A ideia sobre esse post surgiu de uma rápida leitura dos primeiros capítulos de O Discurso dos Sons: Caminhos para uma nova compreensão musical de Nikolaus Harnoncourt. Para quem não o conhece, Nikolaus Harnoncourt foi um dos grandes nomes envolvidos na interpretação autêntica de música antiga (antes de Beethoven), isto é, a execução das obras com instrumentos antigos, procurando se aproximar, o máximo possível, de como a música teria sido ouvida na época em que foi composta.
Mas Harnoncourt não pretende construir nenhuma “doutrina” da interpretação histórica e explica que essa ideia de música “antiga” foi algo que surgiu apenas após a Revolução Francesa. Antes desse período, conforme o autor explica, a música era vista como uma arte mais viva, intimamente relacionada ao cotidiano das pessoas. Não existia ainda a ideia de “interpretar grandes mestres do passado”. Essa música antiga era utilizada mais para fins de estudo e, se por acaso fosse levada a concerto, a composição era atualizada, assumindo, assim, o caráter de sua época.
Esses primeiros capítulos do livro de Harnoncourt são escritos em um certo tom de lamento pelo empobrecimento que a música (e as artes em geral) sofreram, em nome do conforto ou de novos brinquedinhos tecnológicos. Conforme o autor:
“Os valores que os homens dos séculos precedentes respeitavam não nos parecem, hoje, importantes. Eles consagravam todas suas forças, todos seus esforços e todo seu amor a construir templos e catedrais, ao invés de dedicarem-se à máquina e ao conforto. O homem de nossa época dá mais valor a um automóvel ou a um avião que a um violino, mais importância ao planejamento de um aparelho eletrônico que a uma sinfonia. Pagamos um preço bem alto por aquilo que nos parece o cômodo, o indispensável; sem nos darmos conta, rejeitamos a intensidade da vida em troca da sedução enganadora do conforto – e aquilo que verdadeiramente perdemos, jamais recuperaremos.”
Assim, a música deixou de ter um sentido profundo.
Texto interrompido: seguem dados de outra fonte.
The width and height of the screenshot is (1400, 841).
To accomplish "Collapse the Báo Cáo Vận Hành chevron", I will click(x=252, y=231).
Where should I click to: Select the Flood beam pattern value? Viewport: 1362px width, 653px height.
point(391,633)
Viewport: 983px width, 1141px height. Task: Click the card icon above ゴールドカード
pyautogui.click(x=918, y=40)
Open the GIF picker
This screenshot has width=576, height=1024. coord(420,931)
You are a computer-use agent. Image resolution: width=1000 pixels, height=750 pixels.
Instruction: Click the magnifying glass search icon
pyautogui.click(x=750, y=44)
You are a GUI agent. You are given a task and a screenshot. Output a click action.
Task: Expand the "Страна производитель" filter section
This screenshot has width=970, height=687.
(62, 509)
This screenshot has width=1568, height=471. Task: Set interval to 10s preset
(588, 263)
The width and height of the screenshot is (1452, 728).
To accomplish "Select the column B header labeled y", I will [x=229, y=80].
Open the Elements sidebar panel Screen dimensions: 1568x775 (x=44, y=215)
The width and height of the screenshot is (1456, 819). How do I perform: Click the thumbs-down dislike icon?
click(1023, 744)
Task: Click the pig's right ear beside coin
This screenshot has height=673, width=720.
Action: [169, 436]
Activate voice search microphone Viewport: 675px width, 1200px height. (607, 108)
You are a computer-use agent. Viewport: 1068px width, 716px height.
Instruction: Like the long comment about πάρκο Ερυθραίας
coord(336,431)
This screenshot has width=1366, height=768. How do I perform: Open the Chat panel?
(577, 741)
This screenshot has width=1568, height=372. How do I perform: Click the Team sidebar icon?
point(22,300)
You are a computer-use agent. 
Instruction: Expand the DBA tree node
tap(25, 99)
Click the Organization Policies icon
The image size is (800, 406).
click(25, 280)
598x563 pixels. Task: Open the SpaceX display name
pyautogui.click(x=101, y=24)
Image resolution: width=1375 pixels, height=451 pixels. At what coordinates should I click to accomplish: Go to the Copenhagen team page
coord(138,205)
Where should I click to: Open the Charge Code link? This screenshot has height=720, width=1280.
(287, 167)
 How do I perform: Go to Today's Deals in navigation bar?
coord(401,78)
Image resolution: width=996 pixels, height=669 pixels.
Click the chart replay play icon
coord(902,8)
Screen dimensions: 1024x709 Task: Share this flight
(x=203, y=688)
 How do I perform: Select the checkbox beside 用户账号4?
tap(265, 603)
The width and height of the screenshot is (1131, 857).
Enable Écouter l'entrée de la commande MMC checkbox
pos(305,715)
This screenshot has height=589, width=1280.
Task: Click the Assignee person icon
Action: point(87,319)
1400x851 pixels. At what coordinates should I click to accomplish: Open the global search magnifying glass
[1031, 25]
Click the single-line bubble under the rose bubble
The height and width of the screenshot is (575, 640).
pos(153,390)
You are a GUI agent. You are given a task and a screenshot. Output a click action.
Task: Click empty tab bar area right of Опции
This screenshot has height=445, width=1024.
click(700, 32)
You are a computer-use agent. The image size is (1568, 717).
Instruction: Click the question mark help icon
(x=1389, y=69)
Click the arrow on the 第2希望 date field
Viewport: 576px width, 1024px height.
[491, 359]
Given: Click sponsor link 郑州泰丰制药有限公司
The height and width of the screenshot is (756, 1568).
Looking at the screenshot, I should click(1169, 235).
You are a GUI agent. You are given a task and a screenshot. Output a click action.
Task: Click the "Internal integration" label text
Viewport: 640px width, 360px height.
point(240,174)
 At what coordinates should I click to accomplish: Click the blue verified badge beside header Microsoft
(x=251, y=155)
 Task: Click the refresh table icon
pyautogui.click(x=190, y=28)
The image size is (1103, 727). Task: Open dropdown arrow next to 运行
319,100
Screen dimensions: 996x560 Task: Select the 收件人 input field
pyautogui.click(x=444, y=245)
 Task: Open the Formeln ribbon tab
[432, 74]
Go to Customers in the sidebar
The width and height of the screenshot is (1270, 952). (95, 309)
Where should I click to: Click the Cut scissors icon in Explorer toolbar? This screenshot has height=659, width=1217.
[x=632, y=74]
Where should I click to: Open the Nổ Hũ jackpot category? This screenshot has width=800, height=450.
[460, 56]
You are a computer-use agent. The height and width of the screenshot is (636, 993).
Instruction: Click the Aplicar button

Deixou de ser “a linguagem viva do indizível”, como diz o autor, para ser apenas ornamento para a vida comum. Ela perdeu a sua capacidade de transformação no ser humano – tanto o ouvinte como o músico. Ironicamente, isso se agravou ainda mais quando a música se tornou mais acessível, através de gravações, rádio etc. Hoje ouvimos música apenas para preencher o vazio provocado pelo silêncio; aquele vazio que nos traz uma solidão e que, quase inevitavelmente, pode levar a um confronto com o próprio eu.
A proposta de Harnoncourt, com seu retorno à música antiga e ao aprofundamento da interpretação histórica é uma tentativa de re-encontrar a música de nosso tempo, procurando uma forma de compreensão musical mais próxima da dos grandes mestres.
Em meio a isso tudo, surge-me uma figura muito interessante chamada Alex Masi. Seu CD, intitulado In the name of Bach, chegou às minhas mãos como um presente de aniversário (Obrigado, Leandro Ferro!) e nele estavam gravadas composições para teclado e violino do maior músico de todos tempos, arranjadas e interpretadas na guitarra elétrica (com direito a distorção e tudo, em algumas faixas). O resultado poderia parecer uma blasfêmia para alguns ouvintes mais conservadores, mas Masi, não deixou de, ao seu modo, reviver a música de J. S. Bach.
O mais interessante são as tentativas de catalogação empreendidas pelos sites de venda. É Bach, mas tocado na guitarra... até com distorção! Então vai para a prateleira de heavy metal.
Falando do CD, propriamente dito, considero o resultado bastante interessante e que certamente merece ser ouvido. Com o uso de diversos efeitos, sua guitarra assume sons que ora lembram o cravo ora o orgão, mas sem perder aquela característica maravilhosa do som de cordas dedilhadas. Na Sicilliano em Dó menor da Sonata para violino e cravo BWV 101, o guitarrista consegue um ótimo efeito, que resgata o som dos instrumentos originais para os quais a música foi composta acrescentando-lhe um toque de modernidade, no mínimo inesperado.
Confesso que também sou um grande admirador da reconstrução histórica das composições dos grandes mestres do passado. Porém, de forma alguma devemos deixar de prestigiar esse fabuloso guitarrista. Seu trabalho tem muito mais prós do que contras e sua técnica é impecável. Em minha modesta opinião, suas interpretações conseguiram, de fato, reviver uma grande música, criando uma ponte entre o século XVIII e o nosso.
Para quem não conhece Bach, está aí um ótimo jeito de começar!